▸ **WORK TO BE COMPLETED**:
Revise the records below so that every "Identify the location of" becomes "Find the position of", leaving everything else unchanged.

▸ **SUPPLIED MATERIAL**:
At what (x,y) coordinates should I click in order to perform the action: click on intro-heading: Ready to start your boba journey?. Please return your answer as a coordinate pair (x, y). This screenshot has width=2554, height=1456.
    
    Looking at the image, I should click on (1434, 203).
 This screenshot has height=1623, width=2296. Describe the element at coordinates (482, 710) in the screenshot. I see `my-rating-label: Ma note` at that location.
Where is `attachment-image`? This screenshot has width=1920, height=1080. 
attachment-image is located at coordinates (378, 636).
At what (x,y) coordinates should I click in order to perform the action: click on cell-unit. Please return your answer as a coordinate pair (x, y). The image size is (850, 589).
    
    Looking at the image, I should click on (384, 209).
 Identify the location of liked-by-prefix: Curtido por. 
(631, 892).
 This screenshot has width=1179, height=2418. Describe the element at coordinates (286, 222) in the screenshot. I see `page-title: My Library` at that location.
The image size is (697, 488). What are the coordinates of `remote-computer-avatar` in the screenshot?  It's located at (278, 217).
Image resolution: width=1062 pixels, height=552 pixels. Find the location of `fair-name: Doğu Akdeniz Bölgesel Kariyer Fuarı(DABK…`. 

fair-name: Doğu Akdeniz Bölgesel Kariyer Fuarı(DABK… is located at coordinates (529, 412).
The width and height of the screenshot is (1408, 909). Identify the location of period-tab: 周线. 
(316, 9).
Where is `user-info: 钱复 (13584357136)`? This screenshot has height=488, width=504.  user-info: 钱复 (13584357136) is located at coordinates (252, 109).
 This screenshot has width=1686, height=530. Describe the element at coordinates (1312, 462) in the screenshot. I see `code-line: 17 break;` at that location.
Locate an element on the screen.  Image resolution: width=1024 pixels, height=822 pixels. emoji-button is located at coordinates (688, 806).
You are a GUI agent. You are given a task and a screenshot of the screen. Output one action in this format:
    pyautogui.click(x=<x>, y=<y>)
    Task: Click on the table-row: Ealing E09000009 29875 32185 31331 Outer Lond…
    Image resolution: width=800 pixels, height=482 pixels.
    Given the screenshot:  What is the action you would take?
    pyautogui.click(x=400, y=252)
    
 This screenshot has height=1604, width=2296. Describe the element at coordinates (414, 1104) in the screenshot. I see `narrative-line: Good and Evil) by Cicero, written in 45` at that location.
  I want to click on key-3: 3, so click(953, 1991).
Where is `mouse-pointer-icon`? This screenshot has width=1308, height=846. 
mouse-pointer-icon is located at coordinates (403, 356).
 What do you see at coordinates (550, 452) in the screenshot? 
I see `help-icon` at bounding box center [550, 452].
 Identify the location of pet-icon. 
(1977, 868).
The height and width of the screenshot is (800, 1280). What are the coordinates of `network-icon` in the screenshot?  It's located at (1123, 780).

▸ **EXERCISE RESPONSE**:
At what (x,y) coordinates should I click in order to perform the action: click on intro-heading: Ready to start your boba journey?. Please return your answer as a coordinate pair (x, y). This screenshot has width=2554, height=1456.
    
    Looking at the image, I should click on (1434, 203).
 This screenshot has height=1623, width=2296. Describe the element at coordinates (482, 710) in the screenshot. I see `my-rating-label: Ma note` at that location.
Where is `attachment-image`? This screenshot has width=1920, height=1080. 
attachment-image is located at coordinates (378, 636).
At what (x,y) coordinates should I click in order to perform the action: click on cell-unit. Please return your answer as a coordinate pair (x, y). The image size is (850, 589).
    
    Looking at the image, I should click on (384, 209).
 Find the position of liked-by-prefix: Curtido por. 
(631, 892).
 This screenshot has width=1179, height=2418. Describe the element at coordinates (286, 222) in the screenshot. I see `page-title: My Library` at that location.
The image size is (697, 488). What are the coordinates of `remote-computer-avatar` in the screenshot?  It's located at (278, 217).
Image resolution: width=1062 pixels, height=552 pixels. Find the location of `fair-name: Doğu Akdeniz Bölgesel Kariyer Fuarı(DABK…`. 

fair-name: Doğu Akdeniz Bölgesel Kariyer Fuarı(DABK… is located at coordinates (529, 412).
The width and height of the screenshot is (1408, 909). Find the position of period-tab: 周线. 
(316, 9).
Where is `user-info: 钱复 (13584357136)`? This screenshot has height=488, width=504.  user-info: 钱复 (13584357136) is located at coordinates (252, 109).
 This screenshot has width=1686, height=530. Describe the element at coordinates (1312, 462) in the screenshot. I see `code-line: 17 break;` at that location.
Locate an element on the screen.  Image resolution: width=1024 pixels, height=822 pixels. emoji-button is located at coordinates (688, 806).
You are a GUI agent. You are given a task and a screenshot of the screen. Output one action in this format:
    pyautogui.click(x=<x>, y=<y>)
    Task: Click on the table-row: Ealing E09000009 29875 32185 31331 Outer Lond…
    Image resolution: width=800 pixels, height=482 pixels.
    Given the screenshot:  What is the action you would take?
    pyautogui.click(x=400, y=252)
    
 This screenshot has height=1604, width=2296. Describe the element at coordinates (414, 1104) in the screenshot. I see `narrative-line: Good and Evil) by Cicero, written in 45` at that location.
  I want to click on key-3: 3, so click(953, 1991).
Where is `mouse-pointer-icon`? This screenshot has width=1308, height=846. 
mouse-pointer-icon is located at coordinates (403, 356).
 What do you see at coordinates (550, 452) in the screenshot? 
I see `help-icon` at bounding box center [550, 452].
 Find the position of pet-icon. 
(1977, 868).
The height and width of the screenshot is (800, 1280). What are the coordinates of `network-icon` in the screenshot?  It's located at (1123, 780).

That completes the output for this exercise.